South African President Cyril Ramaphosa said the move to create a COVID-19 vaccine hub in his country will improve manufacturing for the entire continent. Photo by Gianluigi Guercia/EPA-EFE
June 21 (UPI) -- The World Health Organization announced Monday it is establishing a hub in South Africa where manufacturers from low- and middle-income countries can gain the knowledge and licenses necessary to produce their own vaccines against the coronavirus.
The WHO has for months warned against the inequitable access to vaccines worldwide with richer nations seeking to inoculate their entire populations against the virus at the expense of lives in poorer countries.
In mid-April, due to the urgent need for vaccines in poorer nations, particularly those in Africa, the WHO issued a call to see interest in establishing a transfer hub for mRNA vaccine technology, which is used in the creation of some of the coronavirus jabs, in order to manufacture their own COVID-19 vaccines.
"Today, I am delighted to announce that WHO is in discussions with a consortium of companies and institutions to establish a technology transfer hub in South Africa," WHO Director-General Tedros Adhanom Ghebreyesus told reporters during a press conference, explaining the WHO will lead the effort by establishing the criteria for technology transfer, assessing applications and developing standards and proving support and training.
The WHO head said they had received more than 50 proposals from its April request from those wanting to participate in these training hubs -- half from companies and institutions wanting the mRNRA technology and half from those with the knowledge.
The majority of the companies involved in the endeavor are smaller firms but Soumya Swaminathan, WHO's lead scientist, said they are speaking with larger mRNA companies "and hope very much they will come on board."
"We could see within nine to 12 months vaccines being produced in Africa," she said.
The announcement was made amid a push to vaccinate those in the African continent where the virus continues to surge.
Tedros said while richer countries that are able to inoculate their citizens against the virus are seeing their daily cases and deaths decrease, the number in Africa has increased by nearly 40% in the past week with some countries experiencing their number of deaths triple or quadruple.
According to Oxford University's Our World in Data project, while nearly 22% of the world has received at least one shot of a vaccine, only 0.9% of those in low-income nations have received the life-saving jab.
On the African continent, the number is 2.4%, it said.
In April, days before it issued its call for interest in the hub, the WHO said of the nearly 700 million vaccine doses administered less than 2% were in Africa where countries had only received their first shipments five weeks earlier.
The WHO said its COVAX distribution project aims to provide the 43 African nations with up to 600 million doses by the end of the year in order to inoculate at least 20% of its more than 1.3 billion people. It is unclear if these transfer hubs will alter those figures.
However, South African President Cyril Ramaphosa described the transfer as a "landmark initiative" in advancing efforts to build vaccine development and manufacturing on the continent in order for it to create "a path to self determination."
"South Africa welcomes the opportunity to host a vaccine technology transfer hub and to build on the capacity and expertise that already exists on the continent to contribute to this effort," he said.

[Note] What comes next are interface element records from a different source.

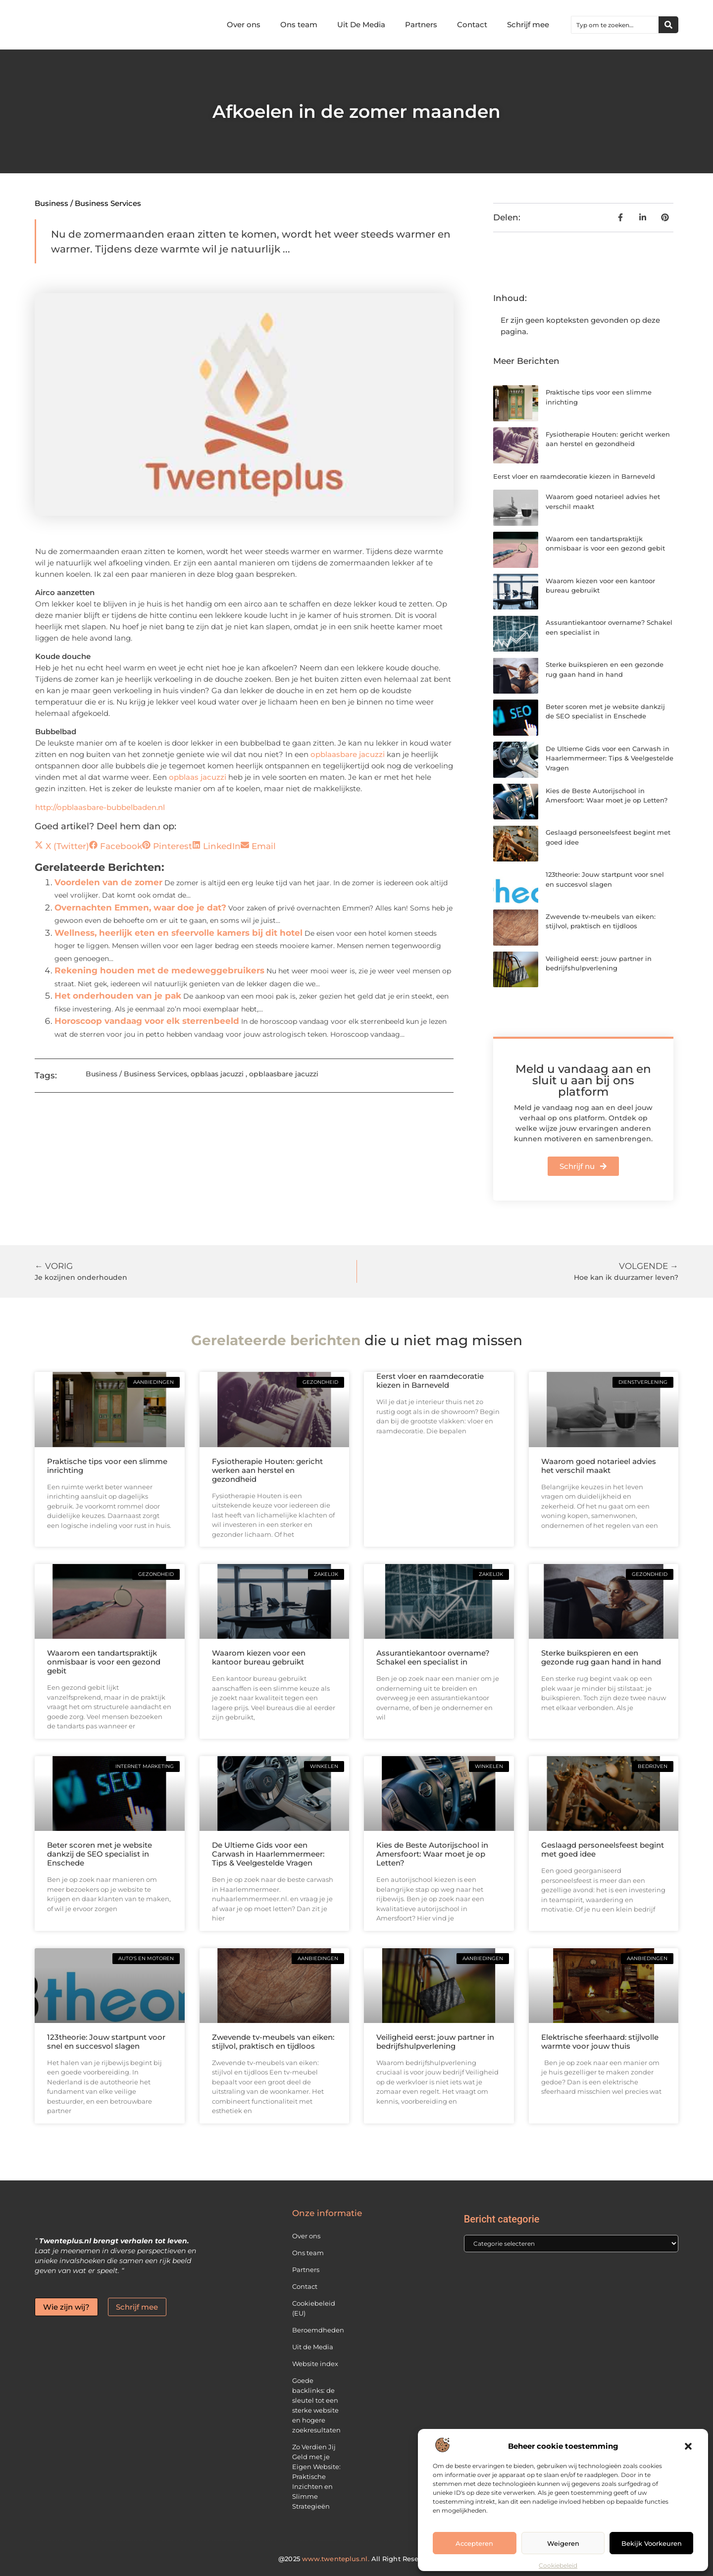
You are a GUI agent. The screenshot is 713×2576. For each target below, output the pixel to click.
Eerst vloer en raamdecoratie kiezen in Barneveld (574, 476)
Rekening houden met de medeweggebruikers (159, 970)
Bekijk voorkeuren (651, 2543)
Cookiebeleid (558, 2565)
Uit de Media (312, 2347)
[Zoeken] (668, 24)
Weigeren (563, 2543)
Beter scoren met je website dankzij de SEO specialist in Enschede (99, 1854)
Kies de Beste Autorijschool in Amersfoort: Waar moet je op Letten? (432, 1854)
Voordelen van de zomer (108, 882)
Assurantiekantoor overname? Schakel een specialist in (433, 1657)
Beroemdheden (318, 2330)
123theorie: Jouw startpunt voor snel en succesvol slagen (106, 2041)
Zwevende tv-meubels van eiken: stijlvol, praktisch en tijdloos (273, 2041)
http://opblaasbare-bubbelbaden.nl (100, 807)
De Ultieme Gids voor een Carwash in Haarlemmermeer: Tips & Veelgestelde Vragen (609, 758)
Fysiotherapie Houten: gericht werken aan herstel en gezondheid (267, 1470)
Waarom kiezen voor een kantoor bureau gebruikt (259, 1657)
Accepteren (474, 2543)
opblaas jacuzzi (197, 777)
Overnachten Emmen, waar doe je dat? (140, 907)
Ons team (298, 24)
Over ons (243, 24)
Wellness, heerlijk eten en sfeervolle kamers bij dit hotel (178, 933)
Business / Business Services (88, 203)
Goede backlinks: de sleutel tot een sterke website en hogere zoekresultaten (316, 2405)
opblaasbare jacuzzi (347, 754)
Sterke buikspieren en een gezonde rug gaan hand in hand (601, 1657)
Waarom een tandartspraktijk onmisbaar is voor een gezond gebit (103, 1661)
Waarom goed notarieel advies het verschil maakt (598, 1466)
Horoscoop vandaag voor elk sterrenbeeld (146, 1021)
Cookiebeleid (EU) (313, 2308)
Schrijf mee (528, 24)
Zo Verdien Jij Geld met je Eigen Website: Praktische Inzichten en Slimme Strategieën (316, 2476)
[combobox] (615, 24)
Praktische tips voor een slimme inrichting (107, 1466)
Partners (421, 24)
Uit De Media (361, 24)
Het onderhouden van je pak (117, 996)
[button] (688, 2446)
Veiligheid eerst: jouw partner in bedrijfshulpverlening (435, 2041)
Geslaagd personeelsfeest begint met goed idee (602, 1849)
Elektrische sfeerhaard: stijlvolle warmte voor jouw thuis (600, 2041)
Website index (315, 2364)
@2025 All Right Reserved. (356, 2559)
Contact (472, 24)
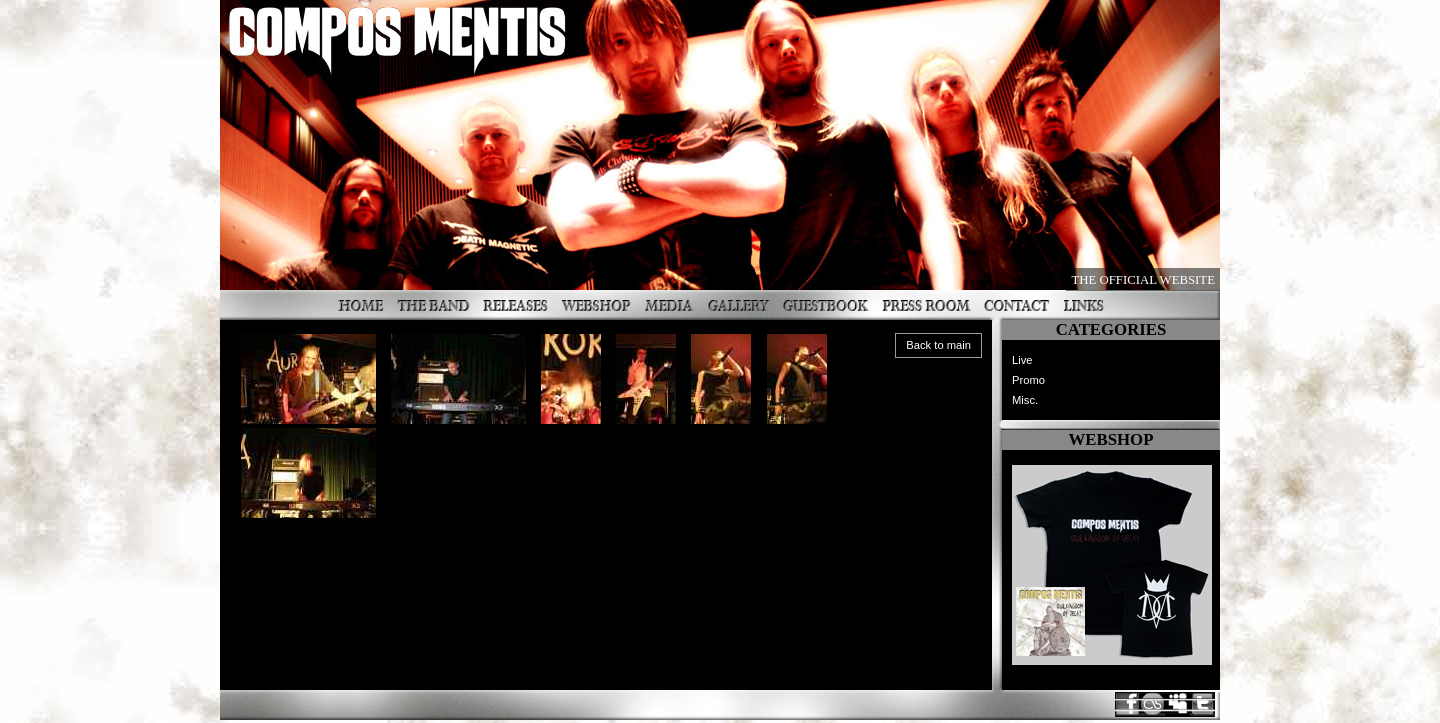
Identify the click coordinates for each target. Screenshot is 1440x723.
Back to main (938, 345)
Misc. (1025, 400)
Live (1022, 360)
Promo (1028, 380)
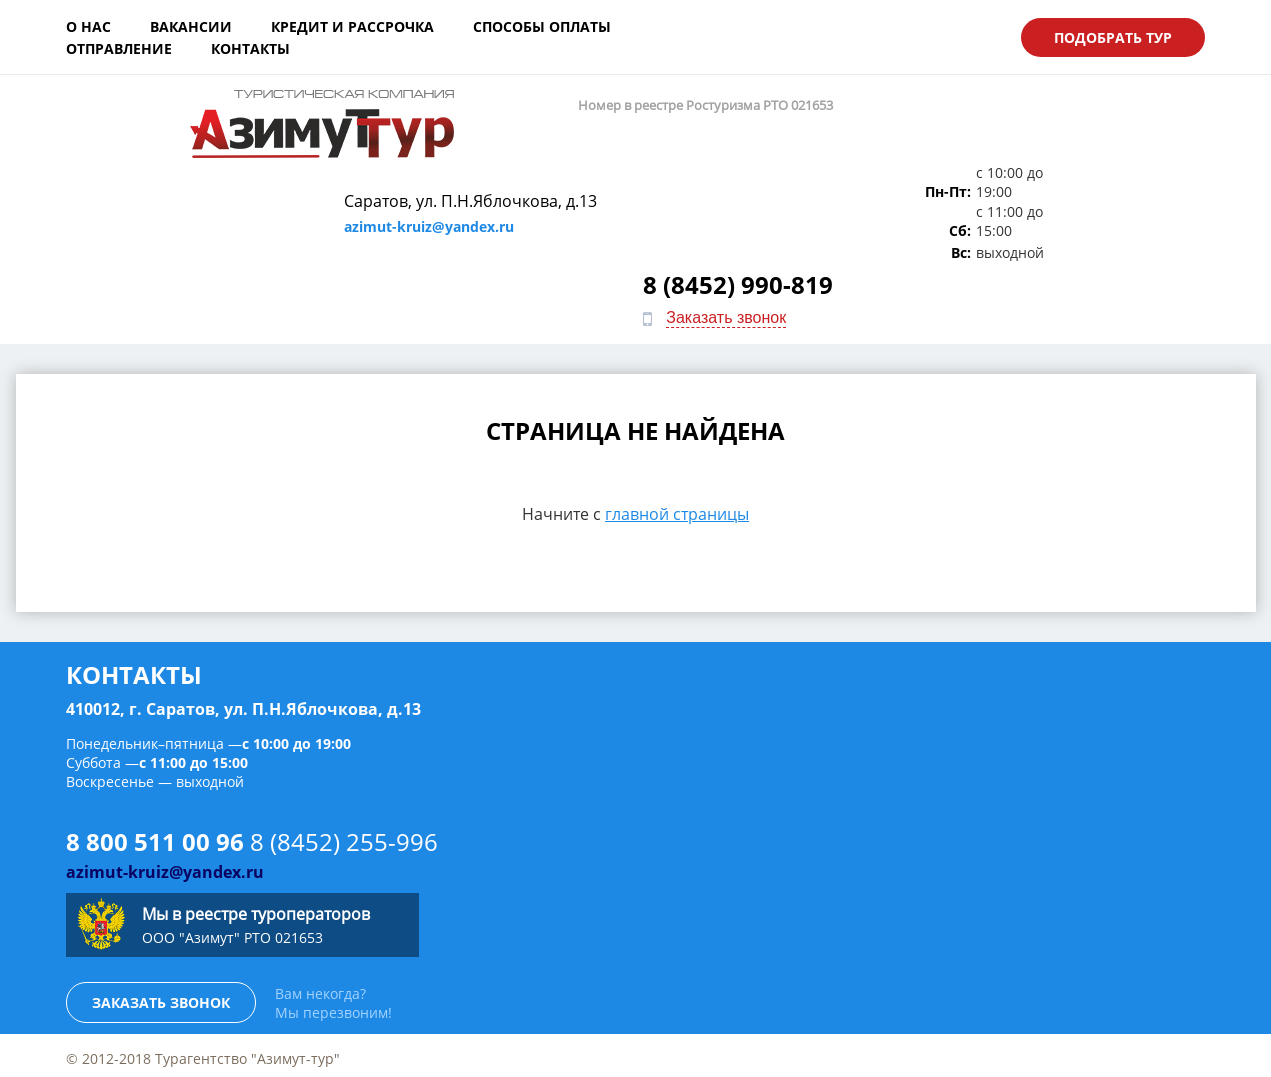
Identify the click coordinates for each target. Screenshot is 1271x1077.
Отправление (703, 35)
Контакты (834, 35)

South Africa has been leading an effort for the World Trade Organization to waive intellectual property rights on COVID-19 vaccines in order for poorer countries to gain the technology necessary to combat the virus.
During the press conference Monday, he said they are continuing with this effort.
"We from Africa have been calling for the capability, the capacity that needs to be transferred to Africa, so that we can also make our own vaccines. It's been shown now that we cannot rely on vaccines that are made outside of Africa because they never come, they never arrive on time and people continue to die."
He called the creation of the hub "a phenomenal step but it is a step that needs to be taken as we move to the realization of what we've proposed."
Following the announcement, Doctors Without Borders called the idea of the hubs "a welcomed step" but urged companies such as Moderna and Pfizer-BioNtech, which are larger companies that produce COVID-19 vaccines through their own patented mRNA technology, to share their knowledge with it.
"What needs to happen next is Moderna and Pfizer-BioNtech must immediately shore their mRNA technology with the hub so that many more mRNA vaccines can be produced independently by manufacturers in South Africa and more broadly on the African continent," Kate Stegeman, advocacy coordinator at DWB's Access Campaign in South Africa, said in a statement.